┏━━

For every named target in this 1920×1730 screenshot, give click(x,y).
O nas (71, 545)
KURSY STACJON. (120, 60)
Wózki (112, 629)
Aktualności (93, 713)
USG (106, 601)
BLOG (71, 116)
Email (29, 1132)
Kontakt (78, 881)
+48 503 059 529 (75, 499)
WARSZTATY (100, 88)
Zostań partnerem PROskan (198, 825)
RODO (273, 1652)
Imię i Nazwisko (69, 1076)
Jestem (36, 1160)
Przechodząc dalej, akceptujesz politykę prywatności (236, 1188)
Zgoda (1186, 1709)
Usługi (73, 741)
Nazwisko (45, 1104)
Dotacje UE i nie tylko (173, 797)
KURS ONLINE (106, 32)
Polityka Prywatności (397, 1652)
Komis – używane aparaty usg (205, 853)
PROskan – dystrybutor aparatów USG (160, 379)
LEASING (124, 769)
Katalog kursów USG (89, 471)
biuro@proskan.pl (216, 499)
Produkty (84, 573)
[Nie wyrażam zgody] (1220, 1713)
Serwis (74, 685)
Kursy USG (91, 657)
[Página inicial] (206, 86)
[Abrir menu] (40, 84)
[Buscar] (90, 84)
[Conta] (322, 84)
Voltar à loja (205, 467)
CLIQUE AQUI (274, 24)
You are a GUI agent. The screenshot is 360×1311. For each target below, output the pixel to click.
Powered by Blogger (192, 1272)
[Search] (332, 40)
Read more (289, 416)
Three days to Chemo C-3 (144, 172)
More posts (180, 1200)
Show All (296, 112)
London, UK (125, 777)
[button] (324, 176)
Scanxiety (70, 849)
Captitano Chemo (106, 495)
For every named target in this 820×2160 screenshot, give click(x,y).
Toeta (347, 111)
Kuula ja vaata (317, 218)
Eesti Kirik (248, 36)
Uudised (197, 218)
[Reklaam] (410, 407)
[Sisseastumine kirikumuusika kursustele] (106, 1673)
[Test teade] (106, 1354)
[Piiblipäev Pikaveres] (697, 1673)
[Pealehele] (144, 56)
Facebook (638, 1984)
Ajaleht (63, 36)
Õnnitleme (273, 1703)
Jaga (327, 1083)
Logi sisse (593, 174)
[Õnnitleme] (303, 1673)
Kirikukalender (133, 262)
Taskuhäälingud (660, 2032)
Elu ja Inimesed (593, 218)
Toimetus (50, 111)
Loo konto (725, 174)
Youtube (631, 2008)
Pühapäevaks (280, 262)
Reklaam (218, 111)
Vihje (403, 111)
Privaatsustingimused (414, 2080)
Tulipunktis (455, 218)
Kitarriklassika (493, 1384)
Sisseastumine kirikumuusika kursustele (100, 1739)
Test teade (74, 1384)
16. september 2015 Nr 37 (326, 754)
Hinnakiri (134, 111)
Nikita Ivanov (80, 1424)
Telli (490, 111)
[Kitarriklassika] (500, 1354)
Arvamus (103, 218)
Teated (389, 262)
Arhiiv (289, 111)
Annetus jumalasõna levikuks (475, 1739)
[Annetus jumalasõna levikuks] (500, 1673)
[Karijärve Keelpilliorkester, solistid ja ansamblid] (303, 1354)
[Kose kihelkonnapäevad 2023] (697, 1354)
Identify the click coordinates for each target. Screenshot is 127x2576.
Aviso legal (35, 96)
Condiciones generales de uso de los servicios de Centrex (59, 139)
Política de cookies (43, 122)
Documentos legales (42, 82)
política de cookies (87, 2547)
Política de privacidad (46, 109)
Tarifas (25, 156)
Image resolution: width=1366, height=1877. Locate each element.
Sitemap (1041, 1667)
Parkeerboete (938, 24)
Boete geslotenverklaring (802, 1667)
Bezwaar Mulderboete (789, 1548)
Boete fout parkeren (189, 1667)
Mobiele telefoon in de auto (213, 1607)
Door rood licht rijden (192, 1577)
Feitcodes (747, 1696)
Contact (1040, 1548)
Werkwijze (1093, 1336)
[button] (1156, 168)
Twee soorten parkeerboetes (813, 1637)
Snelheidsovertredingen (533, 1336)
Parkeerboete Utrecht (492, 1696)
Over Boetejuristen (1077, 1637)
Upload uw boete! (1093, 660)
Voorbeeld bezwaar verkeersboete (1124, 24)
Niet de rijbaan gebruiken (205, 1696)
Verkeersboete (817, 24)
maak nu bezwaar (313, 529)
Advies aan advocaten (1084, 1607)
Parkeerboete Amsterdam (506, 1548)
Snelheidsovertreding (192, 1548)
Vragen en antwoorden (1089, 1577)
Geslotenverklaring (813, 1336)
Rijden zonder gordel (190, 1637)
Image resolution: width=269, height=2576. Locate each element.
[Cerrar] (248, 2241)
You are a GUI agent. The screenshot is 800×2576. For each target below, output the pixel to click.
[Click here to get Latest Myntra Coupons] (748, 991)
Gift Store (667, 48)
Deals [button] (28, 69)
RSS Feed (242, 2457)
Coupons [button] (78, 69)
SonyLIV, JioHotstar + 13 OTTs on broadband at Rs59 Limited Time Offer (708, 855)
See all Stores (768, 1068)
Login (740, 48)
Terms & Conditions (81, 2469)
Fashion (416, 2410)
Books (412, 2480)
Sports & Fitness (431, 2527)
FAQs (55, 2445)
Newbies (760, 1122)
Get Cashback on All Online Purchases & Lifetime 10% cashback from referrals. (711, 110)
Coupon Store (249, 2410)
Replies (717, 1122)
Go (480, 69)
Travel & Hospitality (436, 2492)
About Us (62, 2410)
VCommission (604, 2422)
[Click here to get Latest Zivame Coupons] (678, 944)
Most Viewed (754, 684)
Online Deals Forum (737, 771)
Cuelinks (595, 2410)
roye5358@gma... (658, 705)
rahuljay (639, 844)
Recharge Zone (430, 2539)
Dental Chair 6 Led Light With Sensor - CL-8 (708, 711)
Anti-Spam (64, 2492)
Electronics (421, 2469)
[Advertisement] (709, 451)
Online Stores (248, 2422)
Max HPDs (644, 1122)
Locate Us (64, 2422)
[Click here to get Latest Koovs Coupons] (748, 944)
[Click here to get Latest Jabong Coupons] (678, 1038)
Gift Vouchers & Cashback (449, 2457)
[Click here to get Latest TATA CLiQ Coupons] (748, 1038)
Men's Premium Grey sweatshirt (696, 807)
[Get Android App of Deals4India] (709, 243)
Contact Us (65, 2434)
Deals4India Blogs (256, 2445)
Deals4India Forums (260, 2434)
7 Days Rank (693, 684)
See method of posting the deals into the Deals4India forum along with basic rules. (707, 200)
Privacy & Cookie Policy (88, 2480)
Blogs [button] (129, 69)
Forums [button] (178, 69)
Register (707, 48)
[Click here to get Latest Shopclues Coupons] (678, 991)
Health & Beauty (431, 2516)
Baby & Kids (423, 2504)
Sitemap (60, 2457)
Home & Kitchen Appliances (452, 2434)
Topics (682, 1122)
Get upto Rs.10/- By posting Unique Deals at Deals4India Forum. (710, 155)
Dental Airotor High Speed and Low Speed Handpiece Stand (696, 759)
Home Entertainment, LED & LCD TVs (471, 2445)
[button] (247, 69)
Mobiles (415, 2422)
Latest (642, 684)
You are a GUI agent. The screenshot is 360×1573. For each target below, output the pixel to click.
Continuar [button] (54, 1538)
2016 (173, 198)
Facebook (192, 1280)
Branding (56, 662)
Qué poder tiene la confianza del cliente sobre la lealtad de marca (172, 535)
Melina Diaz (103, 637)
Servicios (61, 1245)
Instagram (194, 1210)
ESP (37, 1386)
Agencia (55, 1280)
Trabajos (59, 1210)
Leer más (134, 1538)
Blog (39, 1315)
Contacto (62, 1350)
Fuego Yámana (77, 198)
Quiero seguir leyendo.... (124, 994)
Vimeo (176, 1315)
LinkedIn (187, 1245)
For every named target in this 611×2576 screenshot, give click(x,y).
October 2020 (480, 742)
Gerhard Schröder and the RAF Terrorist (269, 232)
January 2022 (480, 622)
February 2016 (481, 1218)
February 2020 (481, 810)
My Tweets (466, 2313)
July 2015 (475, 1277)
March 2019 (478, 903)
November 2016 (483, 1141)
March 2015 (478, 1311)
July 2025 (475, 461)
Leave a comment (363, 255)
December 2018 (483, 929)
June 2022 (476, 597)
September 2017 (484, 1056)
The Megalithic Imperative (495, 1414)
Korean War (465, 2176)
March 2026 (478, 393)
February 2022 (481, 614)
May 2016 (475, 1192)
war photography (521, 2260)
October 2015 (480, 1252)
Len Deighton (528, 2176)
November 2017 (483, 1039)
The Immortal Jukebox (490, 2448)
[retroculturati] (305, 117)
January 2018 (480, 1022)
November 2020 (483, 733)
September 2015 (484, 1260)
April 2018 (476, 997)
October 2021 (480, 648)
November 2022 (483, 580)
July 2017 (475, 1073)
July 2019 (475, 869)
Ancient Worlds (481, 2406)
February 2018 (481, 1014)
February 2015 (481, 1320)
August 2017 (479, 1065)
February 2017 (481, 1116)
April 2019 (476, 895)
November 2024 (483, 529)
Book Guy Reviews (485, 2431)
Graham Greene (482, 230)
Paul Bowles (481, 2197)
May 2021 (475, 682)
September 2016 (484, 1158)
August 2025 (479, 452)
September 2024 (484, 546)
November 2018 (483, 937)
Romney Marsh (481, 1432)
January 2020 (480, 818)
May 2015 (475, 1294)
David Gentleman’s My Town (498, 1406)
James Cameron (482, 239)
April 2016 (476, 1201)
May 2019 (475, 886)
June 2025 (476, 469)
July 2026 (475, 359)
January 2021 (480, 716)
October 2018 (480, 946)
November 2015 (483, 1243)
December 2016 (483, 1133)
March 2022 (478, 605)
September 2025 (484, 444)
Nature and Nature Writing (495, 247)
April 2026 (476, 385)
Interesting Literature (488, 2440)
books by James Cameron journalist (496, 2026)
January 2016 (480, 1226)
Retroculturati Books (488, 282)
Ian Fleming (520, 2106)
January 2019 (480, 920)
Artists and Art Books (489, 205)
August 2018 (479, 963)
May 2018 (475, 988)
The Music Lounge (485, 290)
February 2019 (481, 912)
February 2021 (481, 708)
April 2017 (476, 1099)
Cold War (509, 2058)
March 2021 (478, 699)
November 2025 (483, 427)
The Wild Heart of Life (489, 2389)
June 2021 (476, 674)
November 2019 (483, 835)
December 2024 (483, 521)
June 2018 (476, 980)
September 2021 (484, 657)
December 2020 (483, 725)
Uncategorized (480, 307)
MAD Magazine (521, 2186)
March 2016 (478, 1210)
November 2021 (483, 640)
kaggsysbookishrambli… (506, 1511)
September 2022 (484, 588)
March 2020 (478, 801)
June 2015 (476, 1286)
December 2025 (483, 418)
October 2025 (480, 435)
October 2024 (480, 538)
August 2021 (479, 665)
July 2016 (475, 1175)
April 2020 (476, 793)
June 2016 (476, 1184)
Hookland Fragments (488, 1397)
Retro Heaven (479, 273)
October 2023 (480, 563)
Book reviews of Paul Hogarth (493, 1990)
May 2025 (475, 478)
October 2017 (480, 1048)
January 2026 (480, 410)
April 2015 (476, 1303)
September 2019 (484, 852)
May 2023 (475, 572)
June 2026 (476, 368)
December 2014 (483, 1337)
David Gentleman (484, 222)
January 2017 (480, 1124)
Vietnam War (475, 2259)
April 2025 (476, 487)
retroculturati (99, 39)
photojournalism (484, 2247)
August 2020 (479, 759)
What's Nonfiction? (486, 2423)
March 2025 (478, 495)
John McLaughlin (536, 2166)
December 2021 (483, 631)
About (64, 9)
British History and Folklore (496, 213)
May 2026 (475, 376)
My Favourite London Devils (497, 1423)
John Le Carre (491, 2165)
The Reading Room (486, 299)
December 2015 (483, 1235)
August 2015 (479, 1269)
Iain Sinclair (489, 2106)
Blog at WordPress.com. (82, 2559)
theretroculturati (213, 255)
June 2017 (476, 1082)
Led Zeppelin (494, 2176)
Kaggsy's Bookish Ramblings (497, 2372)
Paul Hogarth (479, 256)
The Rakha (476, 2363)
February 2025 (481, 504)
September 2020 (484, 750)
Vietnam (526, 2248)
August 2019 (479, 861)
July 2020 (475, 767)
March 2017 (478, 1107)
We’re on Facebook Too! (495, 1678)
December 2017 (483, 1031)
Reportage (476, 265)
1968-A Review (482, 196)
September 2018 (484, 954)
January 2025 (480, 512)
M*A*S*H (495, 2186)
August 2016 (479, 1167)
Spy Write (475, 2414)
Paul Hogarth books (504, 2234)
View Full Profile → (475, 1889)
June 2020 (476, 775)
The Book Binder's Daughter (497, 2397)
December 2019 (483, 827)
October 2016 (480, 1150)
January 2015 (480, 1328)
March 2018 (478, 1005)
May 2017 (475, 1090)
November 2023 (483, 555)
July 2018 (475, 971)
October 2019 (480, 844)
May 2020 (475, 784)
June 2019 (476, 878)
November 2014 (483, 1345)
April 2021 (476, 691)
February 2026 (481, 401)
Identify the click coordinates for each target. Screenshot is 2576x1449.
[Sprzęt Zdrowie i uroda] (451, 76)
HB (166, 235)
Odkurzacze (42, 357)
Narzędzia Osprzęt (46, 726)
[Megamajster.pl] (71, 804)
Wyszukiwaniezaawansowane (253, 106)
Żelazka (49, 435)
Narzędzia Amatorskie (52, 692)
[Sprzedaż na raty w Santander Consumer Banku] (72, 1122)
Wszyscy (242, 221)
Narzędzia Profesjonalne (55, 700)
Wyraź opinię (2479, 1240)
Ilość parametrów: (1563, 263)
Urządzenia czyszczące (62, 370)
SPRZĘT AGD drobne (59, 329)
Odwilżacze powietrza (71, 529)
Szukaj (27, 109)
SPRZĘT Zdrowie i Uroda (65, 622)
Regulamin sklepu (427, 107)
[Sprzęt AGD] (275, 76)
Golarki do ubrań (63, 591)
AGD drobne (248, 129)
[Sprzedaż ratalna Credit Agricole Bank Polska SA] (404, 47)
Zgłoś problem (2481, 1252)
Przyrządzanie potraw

┗━━

→ What you should do
In the listing above, find each line where "Sprzedaż" occurs and copy it.

→ The answer
[Sprzedaż na raty w Santander Consumer Banku] (72, 1122)
[Sprzedaż ratalna Credit Agricole Bank Polska SA] (404, 47)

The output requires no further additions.